Golden anniversary for Anglican Bishop Clive
November 4, 2020
Parents and teachers, working together
November 4, 2020

About that vocation to love…

Recently the Church proclaimed “Blessed” Carlo Acutis, a Spanish teen in a hoodie who was a computer whiz. We all know we need a saint to help us with computer issues nowadays, so thank God for Blessed Carlo!

Jason Evert, however, in a short video on our ‘Is Love Forever?’ website ( longs for the day the Church proclaims the first saint with same-sex attraction.

Our vocation as Christians is to love. There are two ways to live this vocation: marriage or celibacy. Man was made for woman and vice versa. In lovemaking we fit like a puzzle and so there is a spousal meaning to the human body. We were meant for each other in marriage.

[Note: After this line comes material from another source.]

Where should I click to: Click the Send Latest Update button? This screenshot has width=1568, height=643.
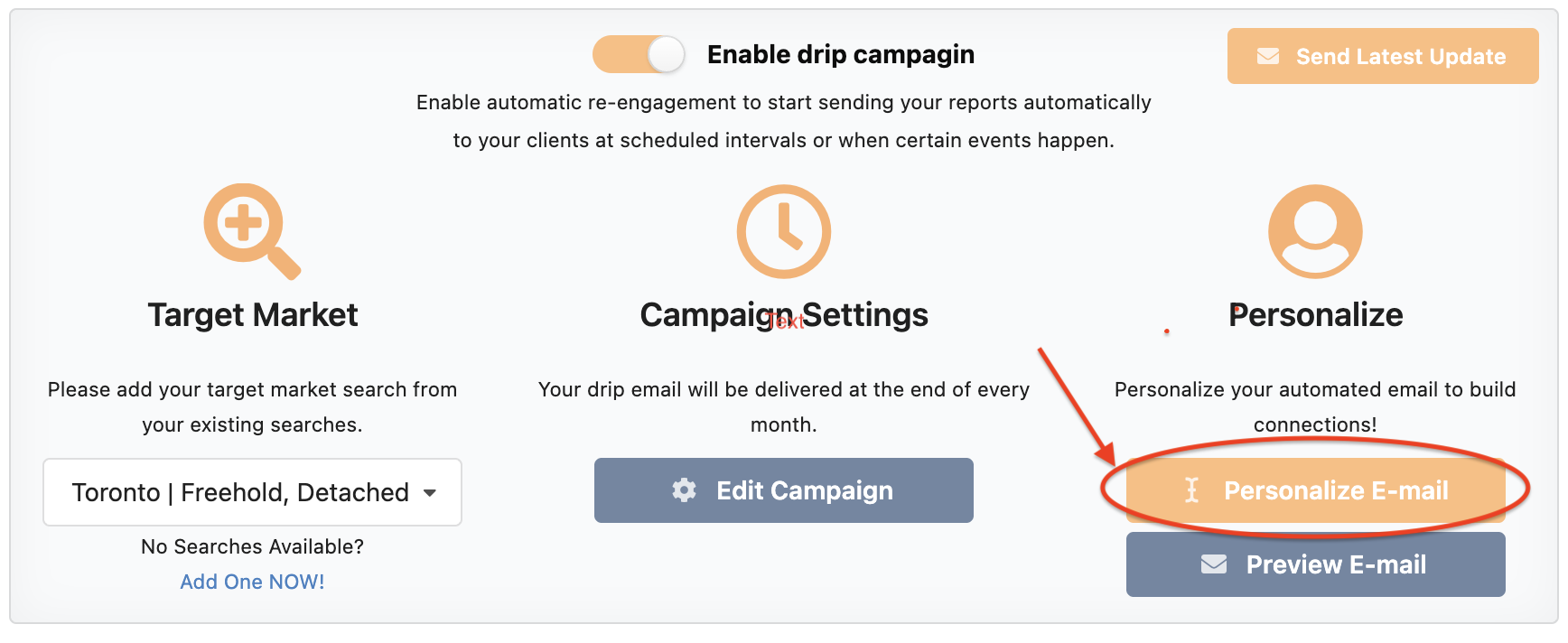(x=1383, y=56)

This is the basic understanding of us humans being made male and female in the image and likeness of God who is love itself.

We are called to become a family in our union with the possibility of being pro-creators with the Creator. The fruits of that lovemaking being gifts from God—children. The other vocation to love is as a celibate. Celibates look to married couples to see how to live their intimacy with God (Bill Donaghy).

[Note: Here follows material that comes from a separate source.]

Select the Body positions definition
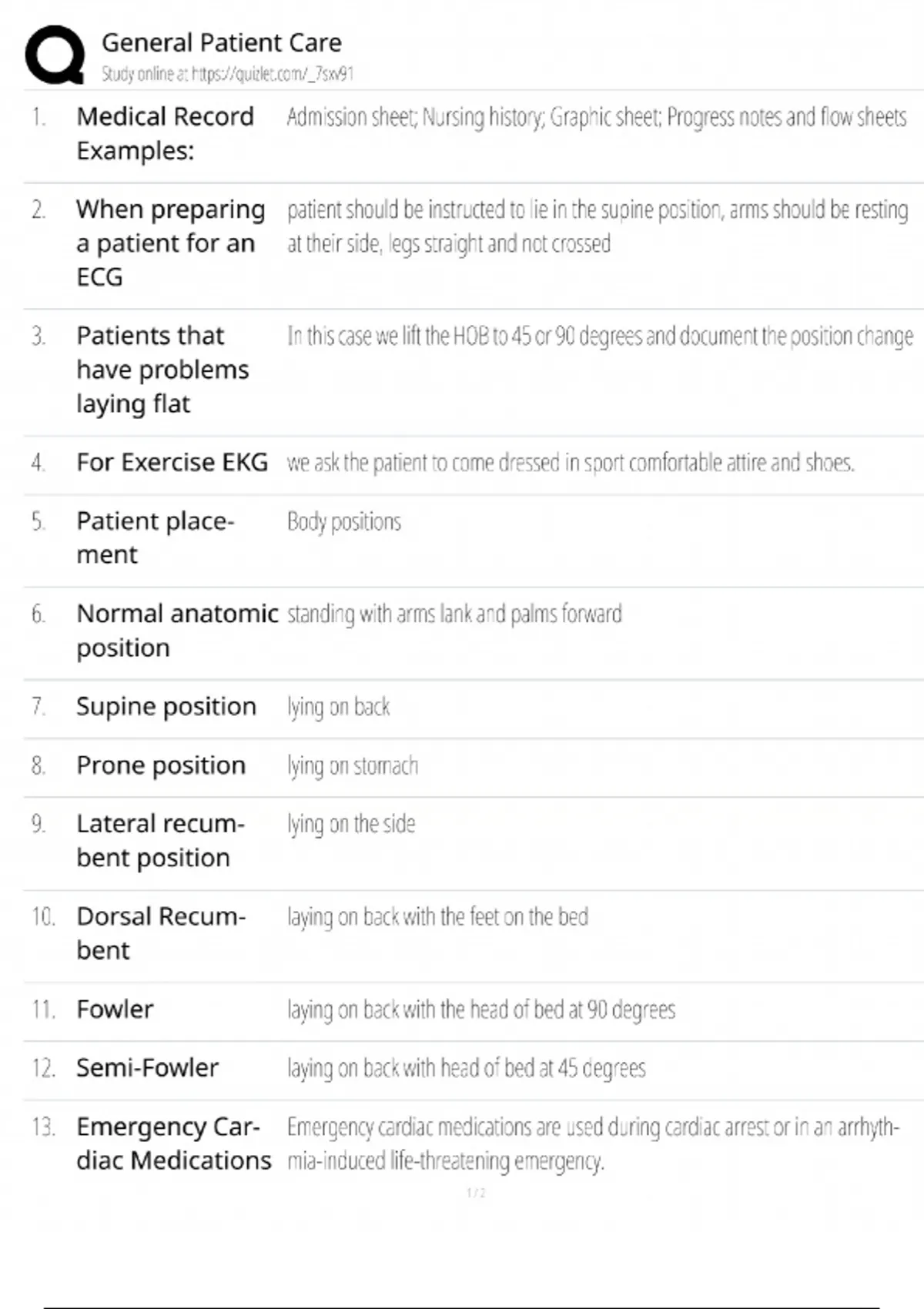The height and width of the screenshot is (1309, 924). [344, 522]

One day we will be judged by God on how we lived that vocation to love. Was it selfish? Did we only seek pleasure for ourselves or did we love as Christ loved? That sacrificial love of God as displayed at Calvary and at every Holy Mass is how we are called to love, at least to try to.

There are times where our sexual desires may be disordered, temporarily or permanently, yet our vocation to love remains.

According to Christopher West (Good News about Sex & Marriage, pg 149), because of contraception (deliberately stopping one’s ability to become pregnant in sexual intercourse by a particular action) Western society unfortunately has supported a lack of the procreative function in our vocation to love. This has therefore supported same-sex unions unwittingly. Well, if two people are just to enjoy bonding with no possibility of procreation, why not?

“It is never wrong to love” West continues, however it is dualistic (from an ancient heresy) to “divorce our souls from the fundamental orientation of our bodies”.

People with same-sex attraction are called to love as any other person, but why sacrifice their sexual desire and not act on their attraction?

Because of a higher love – their love of God and fulfilling their vocation to love as God loves – sacrificially.

Read 1 John 4:7–21, God is Love.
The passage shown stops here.